Der Ingenieur der Electrical Engineering Company of Ireland, A. E. Porte, hat eine Anordnung zur elektrischen Beleuchtung der Wagen für Eisenbahnzüge in Vorschlag gebracht, welche seit dem Herbst 1890 mit gutem Erfolge von der Great Northern Railway Company of Ireland benutzt wird. Nach dem Telegraphic Journal, 1891 Bd. 29 S. 489, ist in der Hauptstation Dublin eine kleine Stromerzeugungsanlage ausgeführt worden, bestehend aus Gasmaschine, Dynamo und den sonst nöthigen Instrumenten; diese Station ist längs der Geleise gebaut, so dass die Wagen vor jede Thür des Gebäudes gefahren werden können. Jeder Wagen ist mit einem Satz von 18 Speicherzellen (C9) ausgerüstet, welche 8 Ampère für 9 Stunden bei 85 Volt zu liefern vermögen; diese Spannung ist durch den Versuch als die beste erwiesen worden. Die Lampen haben je fünf Kerzenstärken, und es sind deren in jedem Wagen I. Klasse fünf, in der II. Klasse nur zwei Stück vorhanden, abgesehen von derjenigen im Waschraume. Die Lampen in der I. Klasse sind gleich unter dem Gepäckträger angebracht; sie besitzen einen in Holz eingesenkten Silberspiegel, über welchen hin sich ein heller Glaskasten in Messingfassung erstreckt. Aehnlich ist es in der II. Klasse, aber die Lampen haben eine andere Stellung. In den Wagen I. Klasse können durch in Holz eingelassene Umschalter drei von den vier Lampen ausgeführt werden; ausser der besseren Vertheilung des Lichtes erhält man durch diese etwas theurere Einrichtung den Vortheil, dass nicht alle vier Lampen zugleich ausgelöscht werden können.

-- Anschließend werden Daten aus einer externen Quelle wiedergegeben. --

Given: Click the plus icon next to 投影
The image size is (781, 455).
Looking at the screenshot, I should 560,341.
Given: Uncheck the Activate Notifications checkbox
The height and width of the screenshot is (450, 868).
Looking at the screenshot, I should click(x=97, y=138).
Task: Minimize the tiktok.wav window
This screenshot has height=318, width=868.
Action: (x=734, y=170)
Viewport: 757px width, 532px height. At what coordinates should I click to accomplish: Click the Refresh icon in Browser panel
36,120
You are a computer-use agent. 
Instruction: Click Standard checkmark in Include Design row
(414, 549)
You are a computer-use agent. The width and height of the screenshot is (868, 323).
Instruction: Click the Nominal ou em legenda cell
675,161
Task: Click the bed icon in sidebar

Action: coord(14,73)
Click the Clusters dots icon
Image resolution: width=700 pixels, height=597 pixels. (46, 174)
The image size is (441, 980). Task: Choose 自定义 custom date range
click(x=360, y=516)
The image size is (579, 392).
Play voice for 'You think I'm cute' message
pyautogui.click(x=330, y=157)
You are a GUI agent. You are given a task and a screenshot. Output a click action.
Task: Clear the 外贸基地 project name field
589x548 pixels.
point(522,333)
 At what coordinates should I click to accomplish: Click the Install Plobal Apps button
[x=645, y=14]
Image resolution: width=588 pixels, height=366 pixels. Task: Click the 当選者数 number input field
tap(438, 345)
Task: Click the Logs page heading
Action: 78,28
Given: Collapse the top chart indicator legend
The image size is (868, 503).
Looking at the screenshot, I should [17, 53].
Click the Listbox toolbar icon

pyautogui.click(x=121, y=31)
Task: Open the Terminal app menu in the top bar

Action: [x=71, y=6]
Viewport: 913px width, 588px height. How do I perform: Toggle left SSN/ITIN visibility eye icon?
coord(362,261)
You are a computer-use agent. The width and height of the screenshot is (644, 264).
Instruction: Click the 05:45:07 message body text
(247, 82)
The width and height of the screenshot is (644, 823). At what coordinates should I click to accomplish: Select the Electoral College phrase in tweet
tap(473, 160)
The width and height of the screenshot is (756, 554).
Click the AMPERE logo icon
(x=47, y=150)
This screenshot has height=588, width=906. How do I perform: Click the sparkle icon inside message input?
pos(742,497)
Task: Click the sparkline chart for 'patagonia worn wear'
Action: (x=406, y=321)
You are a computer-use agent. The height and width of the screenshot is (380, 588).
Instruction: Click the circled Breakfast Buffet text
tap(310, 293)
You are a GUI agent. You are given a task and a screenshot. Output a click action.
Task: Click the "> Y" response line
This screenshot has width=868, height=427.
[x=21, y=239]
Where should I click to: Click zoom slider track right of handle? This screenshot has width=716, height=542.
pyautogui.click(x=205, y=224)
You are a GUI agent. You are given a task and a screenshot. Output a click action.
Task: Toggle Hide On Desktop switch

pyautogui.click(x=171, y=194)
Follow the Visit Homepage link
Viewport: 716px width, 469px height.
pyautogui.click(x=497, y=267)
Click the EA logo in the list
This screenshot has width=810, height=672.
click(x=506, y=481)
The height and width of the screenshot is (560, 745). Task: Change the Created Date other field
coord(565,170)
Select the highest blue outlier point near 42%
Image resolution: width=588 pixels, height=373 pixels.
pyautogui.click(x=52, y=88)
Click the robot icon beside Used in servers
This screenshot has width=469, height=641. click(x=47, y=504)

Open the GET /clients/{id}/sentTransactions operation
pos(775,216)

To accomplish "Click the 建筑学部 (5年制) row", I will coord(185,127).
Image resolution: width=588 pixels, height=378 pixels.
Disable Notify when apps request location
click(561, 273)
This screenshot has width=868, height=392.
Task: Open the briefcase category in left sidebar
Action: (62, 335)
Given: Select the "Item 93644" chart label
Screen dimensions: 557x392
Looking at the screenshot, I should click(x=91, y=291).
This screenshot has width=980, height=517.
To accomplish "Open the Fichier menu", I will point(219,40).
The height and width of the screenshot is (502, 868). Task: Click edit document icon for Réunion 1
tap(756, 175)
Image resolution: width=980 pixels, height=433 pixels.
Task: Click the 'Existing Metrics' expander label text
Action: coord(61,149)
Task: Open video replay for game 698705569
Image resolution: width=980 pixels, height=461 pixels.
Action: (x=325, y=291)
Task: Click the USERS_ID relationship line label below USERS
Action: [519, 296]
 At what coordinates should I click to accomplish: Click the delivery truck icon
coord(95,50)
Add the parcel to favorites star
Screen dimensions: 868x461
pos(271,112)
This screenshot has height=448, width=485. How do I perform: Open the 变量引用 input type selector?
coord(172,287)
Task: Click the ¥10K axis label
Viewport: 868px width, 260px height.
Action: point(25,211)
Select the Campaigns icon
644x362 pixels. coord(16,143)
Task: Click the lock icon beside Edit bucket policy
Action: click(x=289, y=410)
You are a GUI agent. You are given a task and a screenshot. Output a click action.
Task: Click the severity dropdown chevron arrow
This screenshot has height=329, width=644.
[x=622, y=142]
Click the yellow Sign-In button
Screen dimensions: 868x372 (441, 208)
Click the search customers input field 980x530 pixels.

Zur Verminderung der Stösse beim Fahren sind die Lampen auf Federn angebracht und mit gepaarten Contacten; dies hat sich vorzüglich bewährt.

Die mit den Batterien ausgerüsteten Wagen werden an die Langseite der Stromerzeugungsstation gefahren, durch Stöpsel hinter einander eingeschaltet und in gleicher Weise mit dem Umschalter verbunden, worauf das Laden beginnen kann; nach vollendeter Ladung werden die Stöpsel herausgezogen und die Wagen sind fertig, um nach Belfast und zurück zu fahren.

Die 18 Zellen wiegen etwa 272 k. In der Nacht wird die Station von der Ladeanlage erleuchtet.